The classical finding is that decision times increase the more an item is oriented away from the participant. The reason is that people first have to “mentally rotate” the letter into its typical upright orientation before they can judge whether it is mirrored or not - and this rotation takes longer the more the letter is initially oriented away from the participant. We hypothesized that if people could virtually “see” through the eyes of another, then simply presenting another person in the scenes should disrupt this classical finding: one might not need to mentally rotate a letter if one already sees in its upright orientation through the eyes of another person.

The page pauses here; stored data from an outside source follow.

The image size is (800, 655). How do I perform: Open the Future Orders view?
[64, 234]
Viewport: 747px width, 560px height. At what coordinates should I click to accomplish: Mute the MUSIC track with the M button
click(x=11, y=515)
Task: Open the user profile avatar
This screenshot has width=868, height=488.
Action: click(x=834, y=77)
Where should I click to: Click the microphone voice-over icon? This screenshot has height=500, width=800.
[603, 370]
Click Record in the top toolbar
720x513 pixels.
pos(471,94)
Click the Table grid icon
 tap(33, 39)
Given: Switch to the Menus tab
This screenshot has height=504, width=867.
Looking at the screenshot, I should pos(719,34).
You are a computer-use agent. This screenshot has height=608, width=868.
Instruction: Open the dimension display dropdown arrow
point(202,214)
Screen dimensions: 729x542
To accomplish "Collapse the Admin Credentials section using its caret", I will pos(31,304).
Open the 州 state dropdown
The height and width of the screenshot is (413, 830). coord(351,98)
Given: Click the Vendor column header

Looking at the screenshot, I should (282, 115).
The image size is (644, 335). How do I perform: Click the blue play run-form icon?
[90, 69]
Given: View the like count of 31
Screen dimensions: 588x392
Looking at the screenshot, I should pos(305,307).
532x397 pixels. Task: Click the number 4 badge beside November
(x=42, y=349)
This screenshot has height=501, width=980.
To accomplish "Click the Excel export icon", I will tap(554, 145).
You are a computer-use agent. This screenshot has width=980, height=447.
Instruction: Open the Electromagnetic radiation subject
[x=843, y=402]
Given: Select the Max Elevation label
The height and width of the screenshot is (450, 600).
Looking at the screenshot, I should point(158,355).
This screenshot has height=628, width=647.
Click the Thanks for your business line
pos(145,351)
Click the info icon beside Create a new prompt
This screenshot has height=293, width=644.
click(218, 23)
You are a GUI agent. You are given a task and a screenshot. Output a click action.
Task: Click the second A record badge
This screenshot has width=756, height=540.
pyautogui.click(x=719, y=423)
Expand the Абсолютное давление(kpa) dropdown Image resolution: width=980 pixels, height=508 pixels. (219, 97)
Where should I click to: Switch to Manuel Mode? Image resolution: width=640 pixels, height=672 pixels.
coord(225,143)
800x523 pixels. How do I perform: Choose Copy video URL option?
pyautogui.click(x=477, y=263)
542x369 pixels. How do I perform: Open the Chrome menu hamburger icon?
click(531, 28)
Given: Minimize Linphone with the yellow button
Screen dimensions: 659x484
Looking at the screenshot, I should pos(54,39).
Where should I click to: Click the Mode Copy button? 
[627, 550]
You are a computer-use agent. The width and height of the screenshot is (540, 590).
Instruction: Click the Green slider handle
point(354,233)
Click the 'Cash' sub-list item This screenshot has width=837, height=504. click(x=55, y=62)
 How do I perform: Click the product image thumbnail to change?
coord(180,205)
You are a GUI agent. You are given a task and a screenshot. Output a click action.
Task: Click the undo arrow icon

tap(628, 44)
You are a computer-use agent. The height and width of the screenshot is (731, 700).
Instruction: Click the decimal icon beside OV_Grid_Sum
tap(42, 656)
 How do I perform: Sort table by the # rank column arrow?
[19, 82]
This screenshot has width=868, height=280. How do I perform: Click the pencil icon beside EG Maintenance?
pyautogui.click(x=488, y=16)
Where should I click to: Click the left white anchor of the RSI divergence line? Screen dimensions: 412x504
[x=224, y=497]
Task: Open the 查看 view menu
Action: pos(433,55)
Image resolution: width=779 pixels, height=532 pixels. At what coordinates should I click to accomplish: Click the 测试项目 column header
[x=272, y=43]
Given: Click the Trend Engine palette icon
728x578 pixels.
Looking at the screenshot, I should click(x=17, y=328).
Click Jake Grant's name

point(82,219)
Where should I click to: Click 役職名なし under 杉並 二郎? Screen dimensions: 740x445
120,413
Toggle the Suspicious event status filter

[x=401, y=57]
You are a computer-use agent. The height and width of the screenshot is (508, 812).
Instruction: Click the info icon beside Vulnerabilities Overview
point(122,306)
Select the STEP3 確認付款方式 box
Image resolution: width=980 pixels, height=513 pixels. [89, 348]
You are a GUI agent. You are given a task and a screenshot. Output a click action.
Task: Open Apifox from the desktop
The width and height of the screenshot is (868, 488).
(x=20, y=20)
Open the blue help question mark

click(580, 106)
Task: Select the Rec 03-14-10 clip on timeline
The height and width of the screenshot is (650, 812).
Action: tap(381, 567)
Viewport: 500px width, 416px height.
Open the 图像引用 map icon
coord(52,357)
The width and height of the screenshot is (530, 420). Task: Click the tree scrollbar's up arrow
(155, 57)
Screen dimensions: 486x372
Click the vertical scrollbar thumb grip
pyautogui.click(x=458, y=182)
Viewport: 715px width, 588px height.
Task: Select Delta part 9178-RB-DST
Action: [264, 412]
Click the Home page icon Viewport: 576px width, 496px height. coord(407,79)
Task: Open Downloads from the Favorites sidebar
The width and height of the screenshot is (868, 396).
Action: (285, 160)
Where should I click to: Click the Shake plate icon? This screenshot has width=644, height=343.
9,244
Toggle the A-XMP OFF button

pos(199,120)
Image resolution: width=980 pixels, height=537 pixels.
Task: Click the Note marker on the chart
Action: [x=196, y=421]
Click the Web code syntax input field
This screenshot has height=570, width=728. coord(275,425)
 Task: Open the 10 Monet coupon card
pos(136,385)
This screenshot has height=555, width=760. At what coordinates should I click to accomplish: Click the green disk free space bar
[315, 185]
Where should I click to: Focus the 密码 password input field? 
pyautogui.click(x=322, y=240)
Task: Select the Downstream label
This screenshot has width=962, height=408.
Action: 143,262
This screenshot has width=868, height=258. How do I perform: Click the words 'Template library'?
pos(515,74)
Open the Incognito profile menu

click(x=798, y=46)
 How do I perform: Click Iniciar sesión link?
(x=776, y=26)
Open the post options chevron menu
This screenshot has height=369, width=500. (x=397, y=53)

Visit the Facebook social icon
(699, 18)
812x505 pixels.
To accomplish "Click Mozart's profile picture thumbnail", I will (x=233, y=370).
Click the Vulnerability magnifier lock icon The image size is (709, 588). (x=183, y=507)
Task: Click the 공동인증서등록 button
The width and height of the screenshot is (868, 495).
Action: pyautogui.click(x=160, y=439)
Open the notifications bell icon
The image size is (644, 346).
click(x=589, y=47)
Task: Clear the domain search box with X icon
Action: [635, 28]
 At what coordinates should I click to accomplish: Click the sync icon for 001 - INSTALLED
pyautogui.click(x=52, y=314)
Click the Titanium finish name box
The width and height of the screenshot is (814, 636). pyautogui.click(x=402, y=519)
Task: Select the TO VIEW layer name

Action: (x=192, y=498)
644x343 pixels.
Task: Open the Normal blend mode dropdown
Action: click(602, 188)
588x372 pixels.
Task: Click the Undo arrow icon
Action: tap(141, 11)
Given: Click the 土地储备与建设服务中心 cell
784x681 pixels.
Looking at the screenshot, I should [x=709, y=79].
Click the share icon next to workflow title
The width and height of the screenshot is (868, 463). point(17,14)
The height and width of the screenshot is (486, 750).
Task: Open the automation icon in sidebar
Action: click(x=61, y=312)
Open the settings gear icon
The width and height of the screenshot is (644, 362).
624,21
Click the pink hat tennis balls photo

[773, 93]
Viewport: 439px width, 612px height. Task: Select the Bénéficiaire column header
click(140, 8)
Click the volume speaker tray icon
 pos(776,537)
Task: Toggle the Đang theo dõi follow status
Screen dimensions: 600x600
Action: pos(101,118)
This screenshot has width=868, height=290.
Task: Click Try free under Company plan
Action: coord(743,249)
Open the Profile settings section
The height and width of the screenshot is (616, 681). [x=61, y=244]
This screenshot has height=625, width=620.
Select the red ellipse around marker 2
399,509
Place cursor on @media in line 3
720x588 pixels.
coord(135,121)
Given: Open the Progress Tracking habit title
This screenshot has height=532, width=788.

To test this, we sometimes (in 50% of trials) let another person appear in the scenes, who sat to the left or the of the table and therefore looked onto the letters from the left or the right (see panel B in the figure above). A letter that is 90 or 270 degrees rotated away from the participant would appear upright for these persons, and could easily be recognized from their perspective. If participants make spontaneous use of this alternative perspective, then letters that are oriented away from ourselves should be easy to identify when another person is present to whom this letter would appear upright. This is exactly what we found across several of experiments. These results show that people can in a very real sense “look through another’s eyes” and see the world from their perspective, if it helps their own judgments. Importantly, this happens only if participants see another person in the scenes, but not if they see inanimate objects, such as a lamp that “looks” at the letters in the same way as the persons did (see panel B, lower row). Click on the video below to try out the task yourselves.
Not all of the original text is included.